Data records

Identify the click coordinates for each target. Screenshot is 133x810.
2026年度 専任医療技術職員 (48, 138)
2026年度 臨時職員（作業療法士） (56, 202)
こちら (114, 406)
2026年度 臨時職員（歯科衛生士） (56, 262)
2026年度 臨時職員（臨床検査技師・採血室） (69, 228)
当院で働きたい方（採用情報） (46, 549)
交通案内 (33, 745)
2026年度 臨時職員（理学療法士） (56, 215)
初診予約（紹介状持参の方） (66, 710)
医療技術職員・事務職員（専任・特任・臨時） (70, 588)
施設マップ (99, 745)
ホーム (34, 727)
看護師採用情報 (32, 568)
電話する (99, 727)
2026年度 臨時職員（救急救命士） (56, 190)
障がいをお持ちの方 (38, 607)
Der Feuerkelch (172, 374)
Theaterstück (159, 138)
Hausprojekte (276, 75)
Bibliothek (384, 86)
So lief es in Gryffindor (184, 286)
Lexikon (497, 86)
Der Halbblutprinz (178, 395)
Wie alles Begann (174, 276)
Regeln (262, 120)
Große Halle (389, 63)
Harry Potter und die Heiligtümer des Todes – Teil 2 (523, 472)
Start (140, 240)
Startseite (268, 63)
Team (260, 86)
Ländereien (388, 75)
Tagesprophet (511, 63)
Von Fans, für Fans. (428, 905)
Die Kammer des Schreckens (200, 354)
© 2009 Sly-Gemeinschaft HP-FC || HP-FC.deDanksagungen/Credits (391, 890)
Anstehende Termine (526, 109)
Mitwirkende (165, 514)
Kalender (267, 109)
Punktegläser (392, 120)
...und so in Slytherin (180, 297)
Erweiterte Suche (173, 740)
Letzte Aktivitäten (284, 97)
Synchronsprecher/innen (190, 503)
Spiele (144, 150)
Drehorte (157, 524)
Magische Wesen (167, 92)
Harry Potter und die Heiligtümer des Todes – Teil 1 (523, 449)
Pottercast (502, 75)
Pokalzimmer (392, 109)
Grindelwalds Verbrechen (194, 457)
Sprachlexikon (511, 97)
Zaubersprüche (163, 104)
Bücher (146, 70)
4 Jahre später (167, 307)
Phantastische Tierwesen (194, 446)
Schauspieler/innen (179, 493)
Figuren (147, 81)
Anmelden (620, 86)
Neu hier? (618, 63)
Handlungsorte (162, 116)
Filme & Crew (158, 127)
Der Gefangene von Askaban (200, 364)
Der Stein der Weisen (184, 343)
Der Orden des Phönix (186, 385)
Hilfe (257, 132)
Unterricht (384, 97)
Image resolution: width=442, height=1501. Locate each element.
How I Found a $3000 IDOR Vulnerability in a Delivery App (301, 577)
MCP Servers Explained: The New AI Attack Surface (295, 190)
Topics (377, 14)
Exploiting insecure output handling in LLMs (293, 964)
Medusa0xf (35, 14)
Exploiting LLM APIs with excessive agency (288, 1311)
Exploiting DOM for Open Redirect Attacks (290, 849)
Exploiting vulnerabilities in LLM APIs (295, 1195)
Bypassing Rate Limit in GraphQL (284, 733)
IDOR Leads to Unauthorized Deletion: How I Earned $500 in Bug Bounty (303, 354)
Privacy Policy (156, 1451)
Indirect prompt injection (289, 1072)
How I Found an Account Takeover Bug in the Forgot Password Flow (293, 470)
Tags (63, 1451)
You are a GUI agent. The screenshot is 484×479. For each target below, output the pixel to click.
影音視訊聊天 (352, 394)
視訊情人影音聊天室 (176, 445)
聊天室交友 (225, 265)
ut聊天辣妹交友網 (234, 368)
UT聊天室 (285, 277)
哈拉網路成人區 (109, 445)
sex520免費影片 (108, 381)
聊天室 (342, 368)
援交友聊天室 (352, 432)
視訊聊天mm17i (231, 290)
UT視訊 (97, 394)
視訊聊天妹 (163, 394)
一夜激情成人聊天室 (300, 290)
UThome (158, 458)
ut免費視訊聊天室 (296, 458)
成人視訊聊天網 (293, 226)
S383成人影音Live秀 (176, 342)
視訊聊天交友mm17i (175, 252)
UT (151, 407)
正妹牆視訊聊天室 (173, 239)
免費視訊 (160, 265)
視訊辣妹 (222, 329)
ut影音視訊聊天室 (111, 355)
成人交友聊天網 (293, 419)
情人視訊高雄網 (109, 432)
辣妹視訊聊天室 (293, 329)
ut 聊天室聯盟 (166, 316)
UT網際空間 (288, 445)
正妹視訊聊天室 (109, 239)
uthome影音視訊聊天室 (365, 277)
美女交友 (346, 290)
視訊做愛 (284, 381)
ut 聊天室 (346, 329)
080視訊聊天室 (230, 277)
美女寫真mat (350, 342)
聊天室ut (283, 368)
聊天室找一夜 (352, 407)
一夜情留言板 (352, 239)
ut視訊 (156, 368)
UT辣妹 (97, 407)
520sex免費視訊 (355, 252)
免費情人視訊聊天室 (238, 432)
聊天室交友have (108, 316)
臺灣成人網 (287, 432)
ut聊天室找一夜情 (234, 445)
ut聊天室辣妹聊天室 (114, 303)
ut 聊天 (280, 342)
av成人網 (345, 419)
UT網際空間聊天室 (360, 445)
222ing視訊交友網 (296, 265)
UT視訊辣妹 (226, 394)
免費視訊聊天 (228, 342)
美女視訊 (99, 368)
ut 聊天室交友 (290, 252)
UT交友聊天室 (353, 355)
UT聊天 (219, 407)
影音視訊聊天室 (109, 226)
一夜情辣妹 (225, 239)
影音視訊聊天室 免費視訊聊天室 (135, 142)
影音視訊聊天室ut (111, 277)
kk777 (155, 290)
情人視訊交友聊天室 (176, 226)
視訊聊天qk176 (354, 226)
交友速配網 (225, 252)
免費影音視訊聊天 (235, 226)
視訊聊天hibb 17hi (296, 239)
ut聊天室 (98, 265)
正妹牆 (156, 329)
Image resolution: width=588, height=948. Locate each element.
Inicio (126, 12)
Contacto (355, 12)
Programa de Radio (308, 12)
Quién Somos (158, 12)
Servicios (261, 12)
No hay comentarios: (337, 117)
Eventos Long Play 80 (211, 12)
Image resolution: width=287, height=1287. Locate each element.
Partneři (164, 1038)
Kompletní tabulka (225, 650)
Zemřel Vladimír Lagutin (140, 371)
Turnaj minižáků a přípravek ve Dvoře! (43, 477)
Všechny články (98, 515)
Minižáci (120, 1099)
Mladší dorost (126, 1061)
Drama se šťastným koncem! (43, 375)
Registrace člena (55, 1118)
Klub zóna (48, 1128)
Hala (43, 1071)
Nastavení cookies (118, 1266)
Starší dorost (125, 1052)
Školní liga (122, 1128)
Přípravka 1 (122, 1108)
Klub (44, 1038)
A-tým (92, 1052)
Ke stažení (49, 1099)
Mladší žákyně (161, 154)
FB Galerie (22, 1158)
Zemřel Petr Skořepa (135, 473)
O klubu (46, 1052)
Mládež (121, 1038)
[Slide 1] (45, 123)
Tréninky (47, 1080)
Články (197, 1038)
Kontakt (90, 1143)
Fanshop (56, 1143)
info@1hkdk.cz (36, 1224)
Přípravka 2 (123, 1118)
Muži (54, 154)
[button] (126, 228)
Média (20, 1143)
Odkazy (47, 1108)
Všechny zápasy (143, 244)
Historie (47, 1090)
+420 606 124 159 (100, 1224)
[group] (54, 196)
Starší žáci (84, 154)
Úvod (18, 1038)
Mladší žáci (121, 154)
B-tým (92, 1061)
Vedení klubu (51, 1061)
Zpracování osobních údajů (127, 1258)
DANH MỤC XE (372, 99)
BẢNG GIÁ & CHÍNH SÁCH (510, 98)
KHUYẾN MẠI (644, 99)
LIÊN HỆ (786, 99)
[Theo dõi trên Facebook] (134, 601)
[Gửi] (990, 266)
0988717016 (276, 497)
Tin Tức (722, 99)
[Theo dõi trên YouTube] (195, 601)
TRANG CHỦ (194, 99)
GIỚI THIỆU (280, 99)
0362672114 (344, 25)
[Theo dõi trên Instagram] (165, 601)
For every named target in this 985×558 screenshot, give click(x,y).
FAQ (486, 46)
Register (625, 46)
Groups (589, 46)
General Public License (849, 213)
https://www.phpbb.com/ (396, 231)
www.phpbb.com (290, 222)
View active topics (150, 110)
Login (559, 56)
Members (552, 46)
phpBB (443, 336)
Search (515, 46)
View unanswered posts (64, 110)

**Stated exercise**
Quote, word for word, the lines of the data above from the line containing "視訊聊天交友mm17i (175, 252)" through the line containing "一夜情辣妹 (225, 239)", including both of those lines.

**Complete response**
視訊聊天交友mm17i (175, 252)
UT (151, 407)
正妹牆視訊聊天室 (173, 239)
免費視訊 (160, 265)
視訊辣妹 (222, 329)
ut影音視訊聊天室 (111, 355)
成人交友聊天網 (293, 419)
情人視訊高雄網 (109, 432)
辣妹視訊聊天室 (293, 329)
ut 聊天室聯盟 (166, 316)
UT網際空間 (288, 445)
正妹視訊聊天室 (109, 239)
uthome影音視訊聊天室 (365, 277)
美女交友 (346, 290)
視訊做愛 (284, 381)
ut 聊天室 (346, 329)
080視訊聊天室 (230, 277)
美女寫真mat (350, 342)
聊天室ut (283, 368)
聊天室找一夜 (352, 407)
一夜情留言板 (352, 239)
ut視訊 (156, 368)
UT辣妹 (97, 407)
520sex免費視訊 (355, 252)
免費情人視訊聊天室 (238, 432)
聊天室交友have (108, 316)
臺灣成人網 (287, 432)
ut聊天室找一夜情 (234, 445)
ut聊天室辣妹聊天室 (114, 303)
ut 聊天 (280, 342)
av成人網 (345, 419)
UT網際空間聊天室 (360, 445)
222ing視訊交友網 (296, 265)
UT視訊辣妹 (226, 394)
免費視訊聊天 (228, 342)
美女視訊 (99, 368)
ut 聊天室交友 (290, 252)
UT交友聊天室 (353, 355)
UT聊天 (219, 407)
影音視訊聊天室 (109, 226)
一夜情辣妹 (225, 239)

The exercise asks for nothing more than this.